You could be describing me and my parents here. Exactly the same situation and after a very difficult year personally with my divorce etc my parents are complaining to me that I haven't asked them for help and that if I had asked them for help I would be in a better position now!

I've been seeing a counsellor and she has advised me to put better boundaries up with my parents. I do believe that this is the way they are and won't change, and what I need to change is how I react to what they say and how I let them make me feel.

BluebellSurprise · 20/04/2020 21:03

I can't tell you how comforting it is for people to respond who understand this situation.
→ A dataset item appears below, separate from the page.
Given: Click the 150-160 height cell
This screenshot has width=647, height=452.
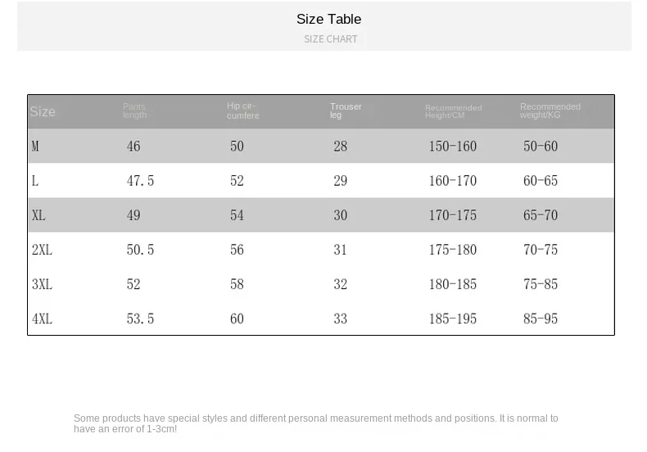Looking at the screenshot, I should pyautogui.click(x=452, y=147).
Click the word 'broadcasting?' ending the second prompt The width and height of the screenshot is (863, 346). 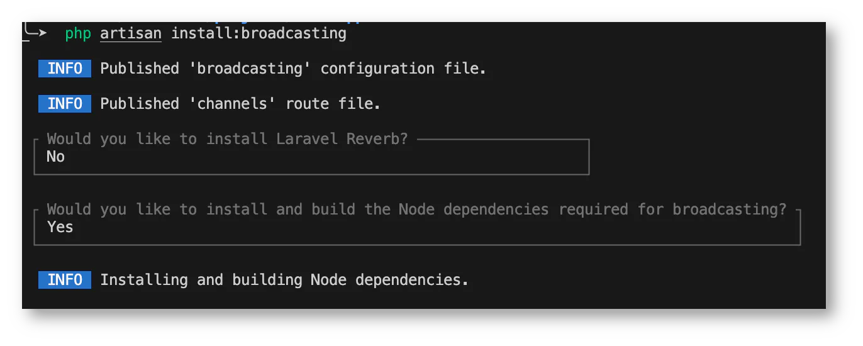click(730, 209)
Thank you so much.

I've tried to talk to some friends in real life about this but it's difficult to get across just how much/why this has hurt me.

OP posts:
SRK16 · 20/04/2020 21:05

I think a bit of both. Spell it out, but (as hard as it is) expect that they won’t be able to offer it. I sympathise. Is there anywhere else you can get emotional support?

BluebellSurprise · 20/04/2020 21:06

@BarBarBarBar, I don't think my siblings are offered emotional support. They freely offer financial/material things. Which makes me feel like I'm being ungrateful when that's not what I want from them.

OP posts:
Frankiefree · 20/04/2020 23:35

Sorry don’t know how to link, but there’s a video by Russell Brand on Resenting my Family which is worth watching on living with being disappointed with your expectations of your parents.

BluebellSurprise · 21/04/2020 07:36

Thanks, I'll have a look at that.

OP posts:
Treacletoots · 21/04/2020 07:48

My parents offered neither emotional or material support. Quite the opposite. In fact I got a cocktail of toxic abuse and narcissistic behaviour from my mother, until I went NC about 10 years ago.

It sounds to me that this is just the way your parents are. Some people like to try and help fix issues, practically. Others are more tuned in to emotional support. Please try and see that this is just who they are and that their offer to help in a practical way, is their way to support you.

After all, you can't choose or tell how someone decides to offer their help, you can however choose whether to accept it.

category12 · 21/04/2020 08:00

They've told you they feel frustrated they can't help - I would take it literally: they probably are frustrated by their own inability to give you what you want emotionally as well as practically. I would think it is an inability rather than deliberate withholding.